*What to produce*:
Decide whether each statement agrees with the personal excerpt below, answering yes or no and quoting the words from it that settle the matter. 1. The writer has gone to the Lords Test every year since 1993. 2. The writer caught two trout using a mayfly pattern. 3. The Avon at Chisinbury is described as a big river.

Today we also found out that the head of HMRC who left her post during these shenanigans due to an ineffectual performance and poor customer service received several million pounds on the way out of the door.

Well done! hasn't Old Albion been kind to you.

Thank you Caroline Nokes, you're a top banana and congratulations on your new job, I suggested to Dave in my last letter (remember broadband) that you should get a promotion. I've a met the odd oily MP but La Nokes is the real deal, as are a few others I have had dealings with in recent times.

On a lighter note we had a tremendous day at the Lords Test. Been every year since 1993 and it remains a highlight on the calendar. We enjoyed the extra leg room in the half built Warner stand, thank you very much Mr Graham for the tickets.

I also received another invitation to fish the Avon at Chisinbury, it isn't a big river but a great place to spend an afternoon fishing off a pub lunch. Mayfly hatched throughout the afternoon, as they do on the Avon although few fish rose, but I did catch two half pound trout on a caddis nymph near the top of a very long beat. Thank you Mr Hodder for once again inviting me.

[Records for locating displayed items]
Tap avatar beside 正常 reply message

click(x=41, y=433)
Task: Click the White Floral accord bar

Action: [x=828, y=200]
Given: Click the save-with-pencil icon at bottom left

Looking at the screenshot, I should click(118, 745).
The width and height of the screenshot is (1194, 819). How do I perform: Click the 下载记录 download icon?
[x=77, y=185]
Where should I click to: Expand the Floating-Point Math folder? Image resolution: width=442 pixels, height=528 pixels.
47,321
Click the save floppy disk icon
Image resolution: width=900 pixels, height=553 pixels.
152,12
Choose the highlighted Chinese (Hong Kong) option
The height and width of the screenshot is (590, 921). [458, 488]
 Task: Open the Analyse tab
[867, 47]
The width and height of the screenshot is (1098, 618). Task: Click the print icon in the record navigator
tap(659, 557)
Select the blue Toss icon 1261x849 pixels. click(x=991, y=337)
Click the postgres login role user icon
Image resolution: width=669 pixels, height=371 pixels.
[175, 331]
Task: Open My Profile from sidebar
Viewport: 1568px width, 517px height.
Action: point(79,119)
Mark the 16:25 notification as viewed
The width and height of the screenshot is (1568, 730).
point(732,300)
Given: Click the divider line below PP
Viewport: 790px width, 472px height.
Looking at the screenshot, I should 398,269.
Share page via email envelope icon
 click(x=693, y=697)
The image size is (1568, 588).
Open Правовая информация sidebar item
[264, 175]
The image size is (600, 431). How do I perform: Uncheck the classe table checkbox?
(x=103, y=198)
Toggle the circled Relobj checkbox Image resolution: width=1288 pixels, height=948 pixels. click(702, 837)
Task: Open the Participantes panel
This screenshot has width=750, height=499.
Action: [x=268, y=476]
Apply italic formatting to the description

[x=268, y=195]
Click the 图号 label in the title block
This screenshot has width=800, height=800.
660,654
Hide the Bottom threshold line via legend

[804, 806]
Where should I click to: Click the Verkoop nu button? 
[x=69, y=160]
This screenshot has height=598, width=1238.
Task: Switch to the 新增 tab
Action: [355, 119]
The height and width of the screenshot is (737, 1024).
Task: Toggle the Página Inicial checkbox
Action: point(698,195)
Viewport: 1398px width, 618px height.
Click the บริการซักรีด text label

*Exercise answer*:
1. Yes: "Been every year since 1993"
2. No: "I did catch two half pound trout on a caddis nymph"
3. No: "it isn't a big river"